Merlins Rest opens on East Lake Street

Mark Youngman (left) and Bill Watkins talk over a pint (or two) at the bar.

Photo by Jeremy Stratton

Original Molly Quinn’s owner brings back “neighborhood pub”

On a recent Tuesday night, more than 50 people — many of them familiar faces — poured in to Merlins Rest at 3601 E. Lake St., where the Guinness flowed continually, accompanied by the wild Celtic melodies of the band Bedlam. (On an even more recent Tuesday, the Minnesota Police Pipe Band surprised and thrilled patrons by parading through the bar, bagpipes blaring and drummers beating, outfitted in full kilt garb.)

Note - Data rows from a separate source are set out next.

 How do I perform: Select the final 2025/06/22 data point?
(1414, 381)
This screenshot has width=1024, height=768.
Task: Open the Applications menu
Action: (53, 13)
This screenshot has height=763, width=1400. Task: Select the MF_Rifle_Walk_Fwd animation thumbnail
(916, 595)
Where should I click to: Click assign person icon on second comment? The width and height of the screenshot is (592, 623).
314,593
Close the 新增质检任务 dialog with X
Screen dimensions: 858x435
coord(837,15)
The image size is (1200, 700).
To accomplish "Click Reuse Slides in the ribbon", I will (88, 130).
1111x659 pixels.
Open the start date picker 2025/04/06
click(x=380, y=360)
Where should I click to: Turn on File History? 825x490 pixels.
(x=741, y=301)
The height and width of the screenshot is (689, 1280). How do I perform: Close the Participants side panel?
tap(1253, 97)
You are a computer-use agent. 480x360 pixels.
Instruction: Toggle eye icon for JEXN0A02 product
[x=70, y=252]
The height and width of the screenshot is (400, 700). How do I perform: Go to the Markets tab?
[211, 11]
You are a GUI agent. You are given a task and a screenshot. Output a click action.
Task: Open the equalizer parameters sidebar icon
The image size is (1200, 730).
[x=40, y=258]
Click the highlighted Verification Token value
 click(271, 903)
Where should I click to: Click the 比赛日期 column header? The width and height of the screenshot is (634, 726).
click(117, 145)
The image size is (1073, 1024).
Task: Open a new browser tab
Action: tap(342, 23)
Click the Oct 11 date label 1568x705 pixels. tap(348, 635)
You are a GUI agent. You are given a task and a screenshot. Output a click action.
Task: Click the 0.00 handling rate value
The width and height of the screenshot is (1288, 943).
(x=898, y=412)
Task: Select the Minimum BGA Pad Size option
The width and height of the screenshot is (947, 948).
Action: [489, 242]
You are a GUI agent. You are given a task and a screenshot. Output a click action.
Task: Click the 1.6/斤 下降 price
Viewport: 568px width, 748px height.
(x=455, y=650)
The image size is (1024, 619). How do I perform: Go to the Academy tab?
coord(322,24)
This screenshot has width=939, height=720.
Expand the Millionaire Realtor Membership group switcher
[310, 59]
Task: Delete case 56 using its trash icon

Merlins Rest is the transformation of the former Popeye’s Bar, and it fills the void left in the hearts of regulars of the original Molly Quinn’s, which thrived just seven blocks east on Lake Street until Halloween 2002. (A second Molly Quinn’s incarnation lasted less than two years at 3300 E. Lake St.)

“We needed a neighborhood traditional-style pub here,” said General Manager John Dingley, former owner the first Molly Quinn’s and the now-closed Irish Well in St. Paul. “The old Molly Quinn’s filled a niche. Now Merlins Rest fills that niche once more.” The Molly Quinn’s community was in limbo, said Bill Watkins, owner of Keltcom design company, who was brought in to make Merlins Rest representative of the British Isles (and thus called an “Isles” pub). “We wanted to keep the musicians and the clientele together,” he said, “the family of who we are, right where we are.” The owners kept a database of the original Molly Quinn’s clientele and contacted them about the early-May opening.

Last August, Dingley inquired as to whether Popeye’s was for sale. It was, and he and Lee Tomlin, the new Merlins Rest owner, jumped at the opportunity. Starting in February, volunteers and staff worked 12-hour days to renovate the former Popeye’s. Everything in the kitchen had to be renewed and brought up to code, said Watkins, and sewer and gas lines had to be replaced. The spacious burgundy booths were thought to be black — until they were scrubbed clean.

What once was dark is now filled with light, as the nicotine-stained plastic brick façade was removed, revealing huge block glass, picture windows and beautiful 1930s wood paneling. The spacious room on the east side of the round bar has a stage and a screening area for films. Merlins Rest will offer exclusive documentary films on weekend afternoons in the future, said Dingley, who hosts a popular Sunday quiz dubbed “the Dingley torture.” Other nightly events include live music — such as long-missed open jam sessions on Wednesdays and Fridays (which is also kilt night); Monday open mic nights; and Papa John Kolstad & the Hot Club of East Lake on Sundays.

The walls feature photos and iconography representative of America, England, Scotland, Ireland and Wales. The pub’s name comes from Merlin, a figure common to all countries in the British Isles. The name fits on several levels, including legends of Merlin as a shape-shifter or a wizard of change, symbolic of the bar’s transformation. Merlin is also a hawk, a bird looming large in Celtic folklore; Dingley is a wildlife enthusiast, and bartender Bob Chapman is an ornithologist.

“It’s a work in progress,” said Dingley, who has opened a sidewalk café and plans to expand the limited menu of pub fare, and add Wi-Fi. “We’re moving slowly, to get the right staff, the right menu and the right entertainment. We want to be a community and cultural center, as well as a pub with entertainment.”